Недалеко отсюда, с одного из холмов, наблюдает за нами Александр Зайд [122] , которого дед знал и любил, тоже «мужчина-из-мужчин», «шомер» и «сибиряк», верхом на своем бронзовом коне.

— Почему он всегда смотрит только туда? — удивлялся Габриэль в дни нашего детства, когда Апупа брал нас на прогулки, а не мы его. — А что он будет делать, если враг нападет сзади?

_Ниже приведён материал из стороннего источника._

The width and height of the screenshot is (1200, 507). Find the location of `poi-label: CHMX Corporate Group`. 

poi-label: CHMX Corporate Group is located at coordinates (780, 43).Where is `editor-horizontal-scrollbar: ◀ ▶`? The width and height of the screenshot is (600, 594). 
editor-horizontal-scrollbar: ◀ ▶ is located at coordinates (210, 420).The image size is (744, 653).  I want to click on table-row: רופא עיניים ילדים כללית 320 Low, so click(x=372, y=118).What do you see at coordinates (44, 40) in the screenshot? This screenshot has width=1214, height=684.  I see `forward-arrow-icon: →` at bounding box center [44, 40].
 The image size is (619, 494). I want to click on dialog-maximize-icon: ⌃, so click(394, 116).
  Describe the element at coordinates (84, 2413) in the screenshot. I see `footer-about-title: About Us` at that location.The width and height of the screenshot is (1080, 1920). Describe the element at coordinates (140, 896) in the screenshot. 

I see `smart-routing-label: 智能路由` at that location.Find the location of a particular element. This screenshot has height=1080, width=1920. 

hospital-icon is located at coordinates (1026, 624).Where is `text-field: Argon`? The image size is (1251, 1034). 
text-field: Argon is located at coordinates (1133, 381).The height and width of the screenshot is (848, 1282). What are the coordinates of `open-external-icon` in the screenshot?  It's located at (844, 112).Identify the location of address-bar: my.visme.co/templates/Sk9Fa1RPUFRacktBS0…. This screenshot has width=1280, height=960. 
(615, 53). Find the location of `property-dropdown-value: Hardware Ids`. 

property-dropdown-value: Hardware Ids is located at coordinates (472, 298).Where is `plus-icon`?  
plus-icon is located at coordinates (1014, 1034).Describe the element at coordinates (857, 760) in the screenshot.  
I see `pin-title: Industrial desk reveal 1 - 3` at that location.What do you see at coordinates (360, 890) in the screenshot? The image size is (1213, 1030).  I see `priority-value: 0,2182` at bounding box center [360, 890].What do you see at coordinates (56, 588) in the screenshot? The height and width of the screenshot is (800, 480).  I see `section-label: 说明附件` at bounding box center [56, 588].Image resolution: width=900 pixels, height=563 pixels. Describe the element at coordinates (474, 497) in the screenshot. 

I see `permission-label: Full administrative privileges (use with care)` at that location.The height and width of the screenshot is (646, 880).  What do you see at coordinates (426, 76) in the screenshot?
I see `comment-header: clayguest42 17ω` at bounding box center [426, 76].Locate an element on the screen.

В конце весны и в начале лета я собираю здесь семена розового льна и синих васильков, а «как раз в том месте», где Амума с Апупой встретили немецкие телеги с камнями, — семена мака. Маки — моя любовь. У них длинный сезон, и, подобно инжиру, они каждый день преподносят мне новый цветок. В самый сезон ты находишь на одном и том же растении и бутоны, и цветы, и зеленые головки, и уже засохшие коробочки, похожие на маленькие солонки. А в начале июля, недалеко оттуда, я собираю семена вьюнка, который в самый разгар жаркой летней желтизны сохраняет силу цвести бледно-розовыми гроздьями. Все это я показываю и объясняю Апупе и Габриэлю, и, хотя их не интересуют дикие цветы, они слушают меня терпеливо. И тут, если дедушка устает, мы поворачиваем назад и возвращаемся домой. А если у него остались силы, мы поворачиваем морду «пауэр-вагона» в сторону тропы, взбирающейся к Мухраке, и медленно поднимаемся по ней: двое стариков постанывают от напряжения и тряски, а двое внуков сменяются — один ведет, а другой идет перед машиной и, как в ночных вылазках нашей юности, показывает направление и убирает с дороги камни и булыжники. А там, наверху, недалеко от монастыря, клонящееся к западу солнце освещает Долину до самого Фавора и Гиват а-Море, и дымка над Гильбоа колышется серо-золотыми занавесями, и даже далекая Афула вдруг кажется отсюда городом из сказок. А между ними — наш маленький, нарядный вычищенный городок отражает багровый глаз солнца тысячами своих окон, и в самом его сердце сверкают окна «Двора Йофе». Дедушка подтверждает рассказ о том, что «вот сюда» он когда-то взобрался бегом, разъяренный «холодным, как лед» супом бабушки, и по нашей просьбе снова шепчет, сунув голову в один из кустов, свое: «Прости, мама, прости» — а затем собирает все силы и кричит свое: «Мама… Мама… Мама…» — и радостно улыбается нам, потому что его крик скользит по склону, и пересекает ручей, и летит над равниной, и сотни матерей в Долине — молодые женщины, тогда еще не родившиеся, — спешат к сотням колыбелей, говорят: «Не плачь, не плачь, мамочка пришла…» — и: «Что случилось, детка?» — и гладят, и укрывают.

122

Зайд, Александр (1886–1938) — яркая фигура второй волны еврейской эмиграции из России в Палестину. Создал первую в Палестине организацию еврейской самообороны Бар-Гиора, основал поселение Кфар-Гилади не севере Израиля, открыл древние еврейские захоронения в Изреэльской долине вблизи Бей-Шеарима. В 1938 году был убит арабами. На месте его гибели поставлен конный памятник.